- Extracted data entries -

═══

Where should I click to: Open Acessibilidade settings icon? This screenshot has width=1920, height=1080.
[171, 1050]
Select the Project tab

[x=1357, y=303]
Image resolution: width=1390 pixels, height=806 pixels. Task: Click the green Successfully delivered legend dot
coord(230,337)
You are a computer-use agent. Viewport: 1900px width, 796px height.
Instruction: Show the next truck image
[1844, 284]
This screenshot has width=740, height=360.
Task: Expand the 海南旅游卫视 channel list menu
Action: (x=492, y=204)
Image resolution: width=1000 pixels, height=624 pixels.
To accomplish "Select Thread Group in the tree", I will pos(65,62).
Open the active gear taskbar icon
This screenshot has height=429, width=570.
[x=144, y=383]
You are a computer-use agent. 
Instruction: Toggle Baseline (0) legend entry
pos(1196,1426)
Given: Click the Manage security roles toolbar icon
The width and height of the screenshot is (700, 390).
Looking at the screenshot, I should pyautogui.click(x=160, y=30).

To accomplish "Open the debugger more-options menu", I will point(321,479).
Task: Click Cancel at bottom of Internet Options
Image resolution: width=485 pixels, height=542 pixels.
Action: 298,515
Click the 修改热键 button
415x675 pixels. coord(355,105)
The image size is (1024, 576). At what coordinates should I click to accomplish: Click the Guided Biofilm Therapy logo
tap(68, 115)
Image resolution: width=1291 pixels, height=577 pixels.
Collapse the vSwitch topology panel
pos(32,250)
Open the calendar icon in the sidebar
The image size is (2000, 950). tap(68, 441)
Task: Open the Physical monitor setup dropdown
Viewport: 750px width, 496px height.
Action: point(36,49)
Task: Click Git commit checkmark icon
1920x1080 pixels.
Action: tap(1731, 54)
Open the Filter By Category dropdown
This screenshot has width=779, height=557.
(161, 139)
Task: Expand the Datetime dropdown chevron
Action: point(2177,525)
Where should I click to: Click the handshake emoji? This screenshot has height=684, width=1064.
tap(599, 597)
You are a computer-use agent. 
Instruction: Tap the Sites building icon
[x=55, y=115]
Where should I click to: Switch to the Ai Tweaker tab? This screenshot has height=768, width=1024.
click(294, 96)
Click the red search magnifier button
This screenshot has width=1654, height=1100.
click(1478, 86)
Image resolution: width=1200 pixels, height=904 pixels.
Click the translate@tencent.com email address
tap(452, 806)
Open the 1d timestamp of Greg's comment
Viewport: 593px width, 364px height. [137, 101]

═══

- Stated task -
Please put every line of the records above into a numbered list, leaving out any blank lines.

- Correct response -
1. Where should I click to: Open Acessibilidade settings icon? This screenshot has width=1920, height=1080.
2. [171, 1050]
3. Select the Project tab
4. [x=1357, y=303]
5. Image resolution: width=1390 pixels, height=806 pixels. Task: Click the green Successfully delivered legend dot
6. coord(230,337)
7. You are a computer-use agent. Viewport: 1900px width, 796px height.
8. Instruction: Show the next truck image
9. [1844, 284]
10. This screenshot has width=740, height=360.
11. Task: Expand the 海南旅游卫视 channel list menu
12. Action: (x=492, y=204)
13. Image resolution: width=1000 pixels, height=624 pixels.
14. To accomplish "Select Thread Group in the tree", I will pos(65,62).
15. Open the active gear taskbar icon
16. This screenshot has height=429, width=570.
17. [x=144, y=383]
18. You are a computer-use agent. 
19. Instruction: Toggle Baseline (0) legend entry
20. pos(1196,1426)
21. Given: Click the Manage security roles toolbar icon
22. The width and height of the screenshot is (700, 390).
23. Looking at the screenshot, I should pyautogui.click(x=160, y=30).
24. To accomplish "Open the debugger more-options menu", I will point(321,479).
25. Task: Click Cancel at bottom of Internet Options
26. Image resolution: width=485 pixels, height=542 pixels.
27. Action: 298,515
28. Click the 修改热键 button
29. 415x675 pixels. coord(355,105)
30. The image size is (1024, 576). At what coordinates should I click to accomplish: Click the Guided Biofilm Therapy logo
31. tap(68, 115)
32. Image resolution: width=1291 pixels, height=577 pixels.
33. Collapse the vSwitch topology panel
34. pos(32,250)
35. Open the calendar icon in the sidebar
36. The image size is (2000, 950). tap(68, 441)
37. Task: Open the Physical monitor setup dropdown
38. Viewport: 750px width, 496px height.
39. Action: point(36,49)
40. Task: Click Git commit checkmark icon
41. 1920x1080 pixels.
42. Action: tap(1731, 54)
43. Open the Filter By Category dropdown
44. This screenshot has width=779, height=557.
45. (161, 139)
46. Task: Expand the Datetime dropdown chevron
47. Action: point(2177,525)
48. Where should I click to: Click the handshake emoji? This screenshot has height=684, width=1064.
49. tap(599, 597)
50. You are a computer-use agent. 
51. Instruction: Tap the Sites building icon
52. [x=55, y=115]
53. Where should I click to: Switch to the Ai Tweaker tab? This screenshot has height=768, width=1024.
54. click(294, 96)
55. Click the red search magnifier button
56. This screenshot has width=1654, height=1100.
57. click(1478, 86)
58. Image resolution: width=1200 pixels, height=904 pixels.
59. Click the translate@tencent.com email address
60. tap(452, 806)
61. Open the 1d timestamp of Greg's comment
62. Viewport: 593px width, 364px height. [137, 101]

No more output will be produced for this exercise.